A una distancia de 70 años, los recuerdos vivientes de la rendición de Alemania se están volviendo raros y por lo tanto valiosos. Hermann recuerda las noches en los refugios durante los ataques aéreos, y las bombas que por poco cayeron en su casa en el Bahrenfelder Marktplatz. Recuerda la boda en la municipalidad de un pariente en abril de 1945, apenas días antes de la rendición, en la que a la pareja le fue entregada una copia de “Mein Kampf” y se la instruyó de tener hijos para el Führer. Recuerda salir de la municipalidad y sentirse agradecido porque el follaje de la primavera podría ofrecer alguna cobertura en el caso de un ataque aéreo. Recuerda las columnas interminables de blindados británicos, y de ver folletos, distribuidos por las tropas aliadas, con informes y fotos de la liberación de Bergen-Belsen.
“El día posterior a la liberación,” recuerda, “la Juventud Hitleriana organizó una especie de ceremonia de despeposguerradida, con un ceremonial llamativo del Reichsflagge. Mi madre me dijo: “No vas a ir a eso”. Pero la madre de un amigo me dijo después: ‘Qué vergüenza, Hermann, que no estuviste allí; fue tan bello.’ ”

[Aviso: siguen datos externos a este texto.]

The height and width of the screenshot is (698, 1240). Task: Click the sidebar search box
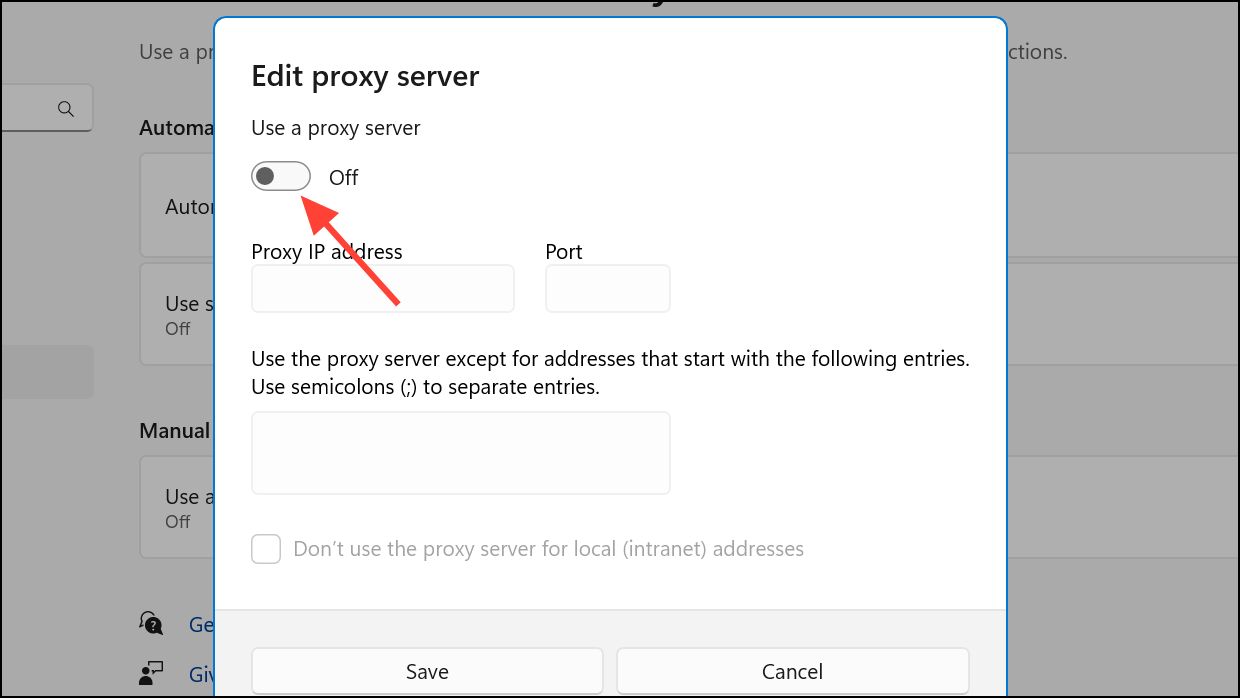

Esto era Alemania en 1945. El gran Wirtschaftswunder—el milagro económico de la posguerra creado por el dinero contante y sonante, el genio industrial y la seguridad estadounidense—pronto limpió la destrucción material, al menos en el Occidente. ¿Pero qué hay de la destrucción moral?

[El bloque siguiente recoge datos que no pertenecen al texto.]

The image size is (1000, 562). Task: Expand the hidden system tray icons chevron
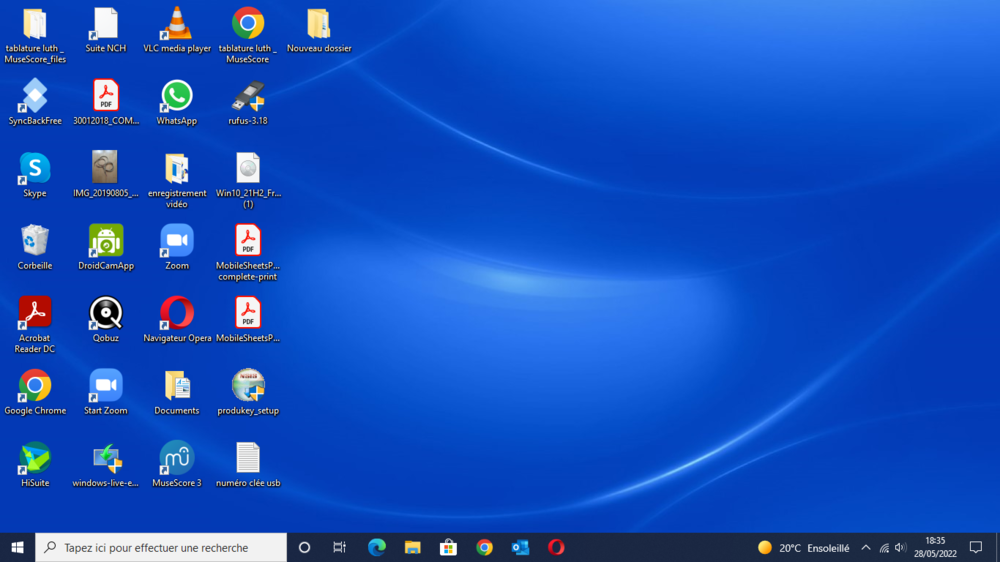(x=866, y=547)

El drama de la Alemania de la posguerra ha girado en torno a la campaña por enterrar el cadáver nazi exhumándolo constantemente para la re-examinación. La tarea acosa a Alemania cada vez, a menudo para buen efecto pero no siempre. ¿Los pecados de guerra de Alemania deben ser expiados subsidiando los hábitos derrochadores de los gobiernos griegos corruptos? ¿El temor a ser acusados de xenofobia requiere que los alemanes hagan la vista gorda ante el odio al judío y la misoginia violenta cuando el origen es la minoría musulmana de Alemania? No es fácil, o finalmente sabio, vivir la vida en un estado de expiación perpetua.
Para Hermann, la expiación no era la cuestión: ¿Qué se suponía que expiara un niño de 10 años de edad cuyo padre había muerto a manos de los nazis? El tema era qué hacer después. En la Universidad de Hamburgo en la década de 1950 se volvió miembro de los Jóvenes Federalistas Europeos, justo cuando el Tratado de Roma estaba llevando a la Comunidad Económica Europea por buen camino. El tratado ordenaba la libre circulación de personas, servicios y capital—el acto más xenófilo en la historia europea, y una reivindicación póstuma para un doctor que pereció en Buchenwald.
Hoy día la UE es acosada por problemas masivos, muchos de su propia hechura. Pero no todos ellos. En Francia, Marine Le Pen arremete contra los inmigrantes y la “globalizacion” en todas sus formas siniestras, incluyendo el libre comercio, y habla con admiración de Vladimir Putin. En Hungría, el Primer Ministro Viktor Orban dice que su objetivo es construir un “nuevo estado no liberal basado en bases nacionales”, citando a China, Rusia y Turquía como inspiraciones. La elección de esta semana en Inglaterra se encuentra parcialmente en manos del Partido de la Independencia del Reino Unido, que imagina que cortar al país de su principal socio comercial es una buena idea.
La Ausländerfreundlichkeit se está volviendo nuevamente prohibida. Piensen en esta columna como un recordatorio de la distancia que ha recorrido Europa en 70 años, y en por qué no debe volver hacia atrás.